Create transcription
Transcribes speech into text.
Required attributes
- Name
file
- Type
- file
- Description
The audio file to be transcribed. Supported file types: flac, mp3, mp4, mpeg, mpga, m4a, ogg, wav, or webm.
- Name
model
- Type
- string
- Description
The model used for transcription.
If the model name is "default", the audio model from the configuration is used (see Documentation » Configuration for details).
If the model name follows the format repo-owner/repo-name/model-name, the indicated model is used and, if it is not present, it will be downloaded from huggingface. If it cannot be downloaded, Edgen responds with an error. Example: "distil-whisper/distil-small.en/ggml-distil-small.en.bin".

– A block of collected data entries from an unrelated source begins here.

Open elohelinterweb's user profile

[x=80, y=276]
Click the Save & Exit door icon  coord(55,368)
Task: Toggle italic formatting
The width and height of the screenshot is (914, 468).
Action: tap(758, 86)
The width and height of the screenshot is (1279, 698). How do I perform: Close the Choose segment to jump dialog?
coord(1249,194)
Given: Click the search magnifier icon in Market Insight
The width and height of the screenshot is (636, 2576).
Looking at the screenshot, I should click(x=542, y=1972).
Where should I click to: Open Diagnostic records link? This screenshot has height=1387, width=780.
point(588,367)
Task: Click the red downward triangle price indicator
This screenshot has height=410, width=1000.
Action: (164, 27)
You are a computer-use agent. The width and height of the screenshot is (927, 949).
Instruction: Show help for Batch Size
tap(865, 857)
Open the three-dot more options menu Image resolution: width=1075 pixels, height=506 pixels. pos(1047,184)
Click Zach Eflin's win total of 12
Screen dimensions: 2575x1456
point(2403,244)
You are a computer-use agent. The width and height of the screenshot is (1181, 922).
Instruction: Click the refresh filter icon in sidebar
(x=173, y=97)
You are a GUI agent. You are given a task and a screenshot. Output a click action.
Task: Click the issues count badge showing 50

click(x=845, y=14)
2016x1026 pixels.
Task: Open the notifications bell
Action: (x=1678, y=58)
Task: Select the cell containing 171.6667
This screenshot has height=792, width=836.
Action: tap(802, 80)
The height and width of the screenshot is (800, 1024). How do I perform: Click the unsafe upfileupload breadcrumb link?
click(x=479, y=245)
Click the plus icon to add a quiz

If the model name contains just a file name, e.g.: "my-model.bin", Edgen will try using the file of this name in the data directory as defined in the configuration. If the the file does not exist there, Edgen responds with an error.
Optional attributes
- Name
language
- Type
- string
- Description
The language of the input audio. Supplying the input language in ISO-639-1 format will improve accuracy and latency.
- Name
prompt
- Type
- string
- Description
An optional text to guide the model's style or continue a previous audio segment. The prompt should match the audio language.
- Name
response_format
- Type
- string
- Description
The format of the transcript output, in one of these options: json, text, srt, verbose_json, or vtt.
- Name
temperature
- Type
- float
- Description
The sampling temperature, between 0 and 1. Higher values like 0.8 will make the output more random, while lower values like 0.2 will make it more focused and deterministic. If set to 0, the model will use log probability to automatically increase the temperature until certain thresholds are hit.
- Name
create_session
- Type
- bool
- Description
If present and true, a new audio session will be created and used for the transcription and the session's UUID is returned in the response object. A session will keep track of past inferences, this may be useful for things like live transcriptions where continuous audio is submitted across several requests.
- Name
session
- Type
- UUID
- Description
The UUID of an existing session, which will be used for the transcription.
Request
curl http://localhost:33322/v1/audio/transcriptions \
-H "Authorization: Bearer no-key-required" \
-H "Content-Type: multipart/form-data" \
-F file="@/path/to/file/audio.mp3" \
-F model="default"
Response
{
"text": "The woods are lovely, dark and deep, but I have promises to keep and miles to go before I sleep, and miles to go before I sleep."
}
Transcription status
Shows the current status of the audio transcriptions endpoint (e.g. downloads)
Response attributes
- Name
active_model
- Type
- string
- Description
The model that is currently active for this endpoint.
- Name
donwload_ongoing
- Type
- bool
- Description
The model for this endpoint is currently being downloaded.
- Name
donwload_progress
- Type
- number
- Description
The progress of the ongoing model download in percent.
- Name
last_errors
- Type
- string[]
- Description
Errors that occurred recently on this endpoint.
Request
curl http://localhost:33322/v1/audio/transcriptions/status \
-H "Authorization: Bearer no-key-required"
Response
{"active_model":"ggml-distil-small.en.bin","download_ongoing":false,"download_progress":100,"last_errors":["Custom { kind: PermissionDenied, error: \"verboten\" }]}